Bisher dachte man, die Wände des Mittelohrs würden vollständig von der entodermalen Schlundtasche geformt. Unklar war, wie in dem Fall die Vorläufer der Gehörknöchelchen aus dem Bindegewebe in die Paukenhöhle gelangen sollen. Die britischen Forscherinnen verfolgten deshalb während der Entwicklung von Mäusen verschiedene embryonale Zelltypen mit Hilfe einer genetischen Markierung – die Methode nennt sich "cell fate mapping". Sie entdeckten, dass die Auskleidung des Mittelohrs nicht nur aus einer, sondern aus zwei verschiedenen Linien hervorgeht. Während die untere Hälfte des Hohlraums und die Verbindung zum Rachen aus Entodermzellen bestehen, stammt der obere Teil von Neuralleistenzellen ab. Anscheinend reißt die obere Wand während der Entwicklung ein, so dass die Zellen in die Paukenhöhle einwandern können. Später werden daraus die Gehörknöchelchen und die Decke der Mittelohrhöhle. Gewebefärbungen zu verschiedenen Zeiten der Mäuseentwicklung bestätigten die Ruptur.

Die entodermalen Zellen in der Mittelohrwand besitzen fransenförmige Anhänge, Zilien oder Wimpern genannt. Elektronenmikroskopische Aufnahmen zeigten, dass die Neuralleistenzellen der oberen Paukenhöhle dagegen unbewimpert sind. Das könnte diesen Teil des Mittelohrs anfälliger für Krankheitserreger machen, denn die Wimpern erfüllen eine wichtige Reinigungsfunktion: Sie transportieren Schleim und Mikroorganismen aus der Paukenhöhle Richtung Rachen, wo sie verschluckt und abgebaut werden. "Der Prozess ist wahrscheinlich evolviert, um im Ohr Platz für die drei kleinen Knochen zu schaffen, die zum Hören unverzichtbar sind.

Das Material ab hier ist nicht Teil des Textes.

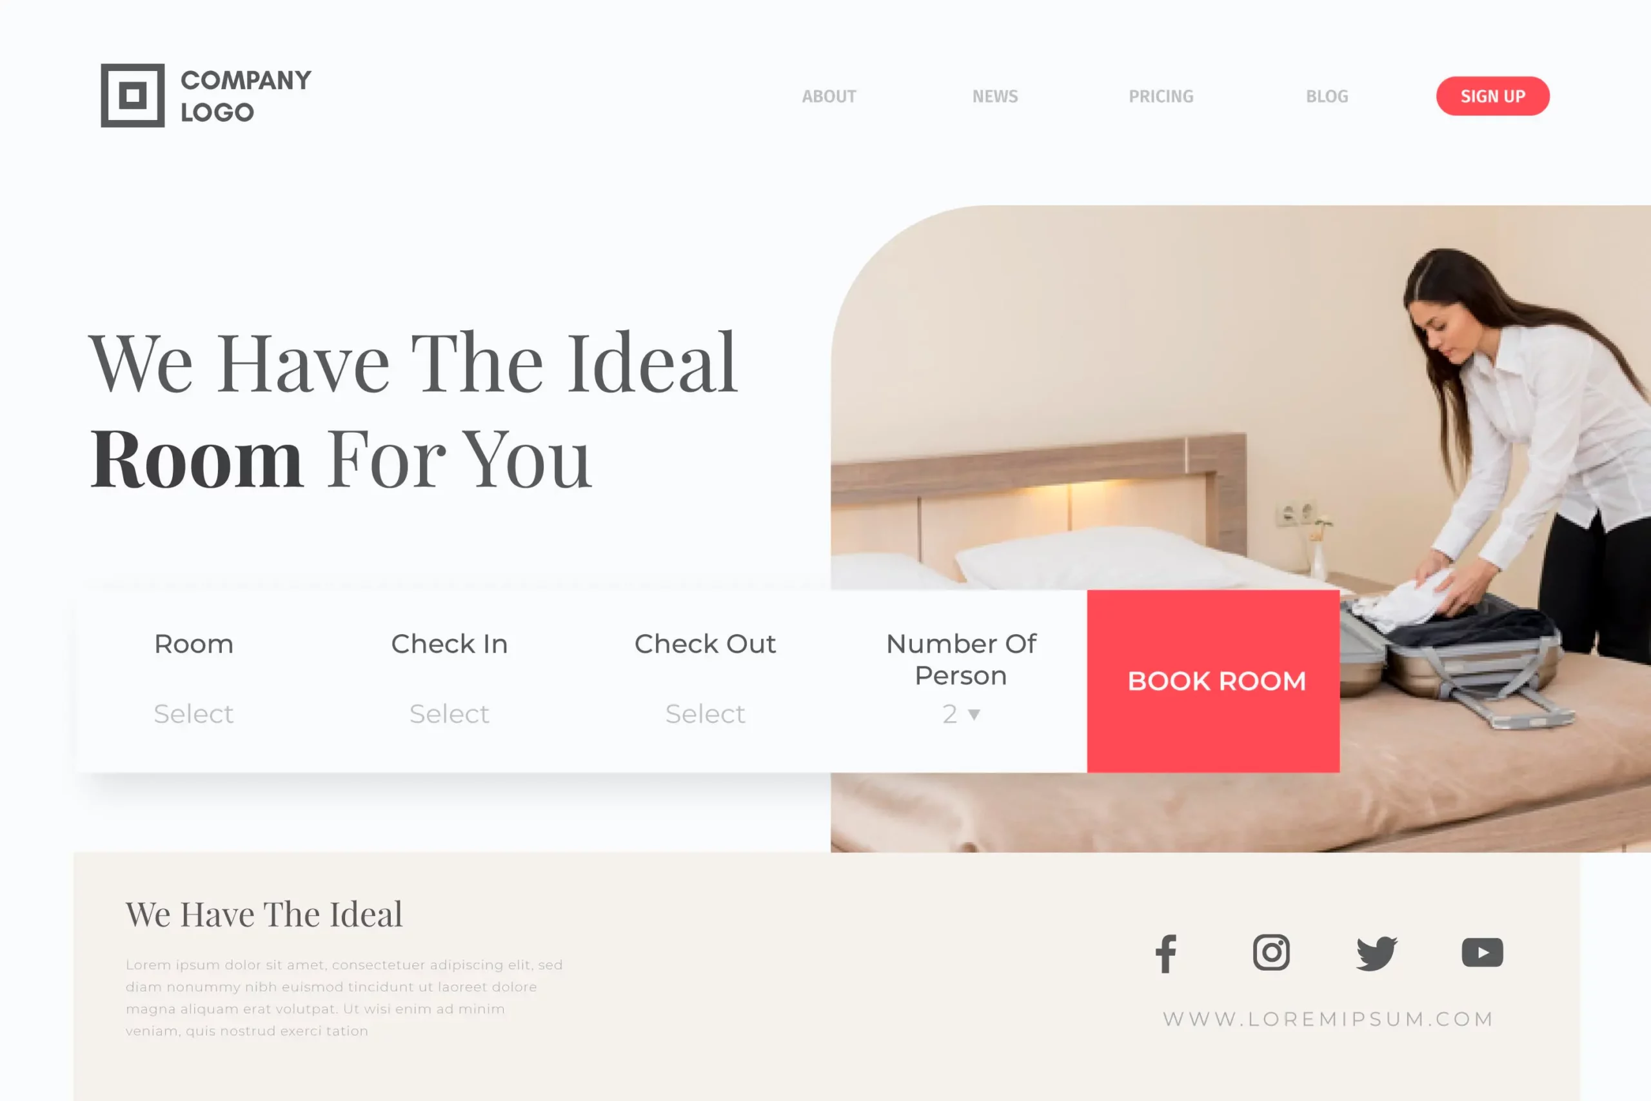1651x1101 pixels.
Task: Select the Room dropdown field
Action: coord(193,714)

Gleichzeitig wurden die Säugetiere aber infektionsanfälliger – sozusagen eine evolutionäre Panne", erklärt Tucker.

Ein solches Entwicklungsmodell war bereits 1959 postuliert worden, setzte sich aber nicht durch. Die Entstehungsweise scheint außerdem charakteristisch für Säugetiere zu sein: Bei Vögeln fand man keine Anzeichen dafür. Die Forscherinnen glauben, die Auskleidung könnte gleichzeitig mit den zusätzlichen Gehörknöchelchen entstanden sein. Unklar bleibt, ob die eingewanderten Neuralleistenzellen sich direkt an die entodermalen Zellen anheften oder ob sie zuerst Inseln bilden, die dann miteinander verbunden werden.

Mittelohroberfläche | Die Wände des Mittelohrs sind mit zwei verschiedenen Zelltypen ausgekleidet. Ob sie bewimpert sind, hängt von ihrer Herkunft ab.